Did your shoulders lift when you breathed in? You need to stop doing that. By lifting the shoulders, you're creating tension in the neck and chest that greatly restricts your lung capacity while creating unnecessary air pressure on your throat when you breathe out.

Lie down on your couch on bed and put a book on the point where the abdomen meets the sternum. In this position you'll be unable to move your shoulders. Breathe in deeply through your nose and visualize pulling the air down into your gut. You'll see you're doing it right when the book rises and falls evenly.

What's happening is that your diaphragm is activating. The lungs don't actually suck the air in the way we conventionally think of it. The diaphragm is dropping down, causing the lungs to pull air in and inflate to take up the newly available space. To do this, it pushes your guts down and out so that the abdomen expands slightly in all directions.

Now as you breathe in, imagine this expansion starting in the abdomen and slowly going up the body into the ribs. Your ribcage isn't expanding in the way that the abdomen is, but your floating ribs (the cartilaginous ones at the bottom) are. Also, the lungs are fully expanding slightly, creating a sensation that the chest is lifting independent of the shoulders.

You may feel light-headed the first few times you try this, but you'll eventually get used to it. What's happening is that you're getting more oxygen into the bloodstream than you're accustomed to. In our day-to-day lives, we actually don't need to exercise our maximum lung capacity very often. However, you want to keep exercising it for the same reason you work out your muscles. Most people don't have jobs that require them to deadlift several hundred pounds at one time several times a day. But if you don't exercise, doing basic tasks takes more out of you than it would if you had made a habit of going to the gym.

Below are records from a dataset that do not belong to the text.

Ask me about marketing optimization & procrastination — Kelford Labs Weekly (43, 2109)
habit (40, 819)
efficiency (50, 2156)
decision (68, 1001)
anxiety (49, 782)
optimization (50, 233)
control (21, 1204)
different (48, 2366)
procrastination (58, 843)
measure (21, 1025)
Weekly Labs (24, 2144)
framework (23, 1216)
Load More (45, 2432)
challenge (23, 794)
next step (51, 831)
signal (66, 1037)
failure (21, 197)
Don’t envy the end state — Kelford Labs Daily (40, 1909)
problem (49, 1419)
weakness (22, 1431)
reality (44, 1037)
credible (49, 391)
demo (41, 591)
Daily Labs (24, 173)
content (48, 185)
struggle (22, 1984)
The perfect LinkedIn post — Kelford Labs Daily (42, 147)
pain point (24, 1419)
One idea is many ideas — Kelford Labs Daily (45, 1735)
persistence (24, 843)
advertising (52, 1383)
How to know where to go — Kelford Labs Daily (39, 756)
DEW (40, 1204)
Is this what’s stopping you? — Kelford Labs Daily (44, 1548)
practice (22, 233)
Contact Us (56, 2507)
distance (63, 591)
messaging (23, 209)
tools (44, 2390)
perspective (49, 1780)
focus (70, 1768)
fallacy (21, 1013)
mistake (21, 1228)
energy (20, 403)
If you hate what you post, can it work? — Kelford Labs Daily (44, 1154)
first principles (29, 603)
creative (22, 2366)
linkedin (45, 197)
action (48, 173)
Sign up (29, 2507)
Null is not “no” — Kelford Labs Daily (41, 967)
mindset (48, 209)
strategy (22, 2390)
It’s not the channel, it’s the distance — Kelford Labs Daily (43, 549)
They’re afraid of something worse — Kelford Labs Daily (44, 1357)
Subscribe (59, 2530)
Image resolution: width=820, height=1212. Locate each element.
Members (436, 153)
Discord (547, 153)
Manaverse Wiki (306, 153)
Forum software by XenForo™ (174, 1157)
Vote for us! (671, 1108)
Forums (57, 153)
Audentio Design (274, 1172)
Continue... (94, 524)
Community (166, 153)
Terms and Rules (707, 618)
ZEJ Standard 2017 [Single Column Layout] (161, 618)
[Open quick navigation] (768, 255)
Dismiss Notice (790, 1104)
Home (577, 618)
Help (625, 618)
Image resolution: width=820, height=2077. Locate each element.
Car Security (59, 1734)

Once you get used to this, do the exercise standing. Breathe in deeply, pause for a beat, then exhale evenly. If you've met your full lung capacity, then you actually won't feel the need to breathe back in again for another second or two. Practice this for about 5 minutes a day and you'll see a noticeable difference before long in the strength of your voice and your ability to sustain sentences and passages without taking a breath.

I should make a final note. The reason you inhale through the nose is because all that air is going directly into the lungs. When you breathe in through the mouth, you run the chance of accidentally swallowing some air. That will cause your stomach to become bloated and be very uncomfortable before long. Singers undergo training to minimize and prevent this, but in everyday conversation, you're better off just breathing through your nose and keeping your mouth shut. Unless of course you want to wander around all day looking like you're stoned or doing an impersonation of Kristen Stewart.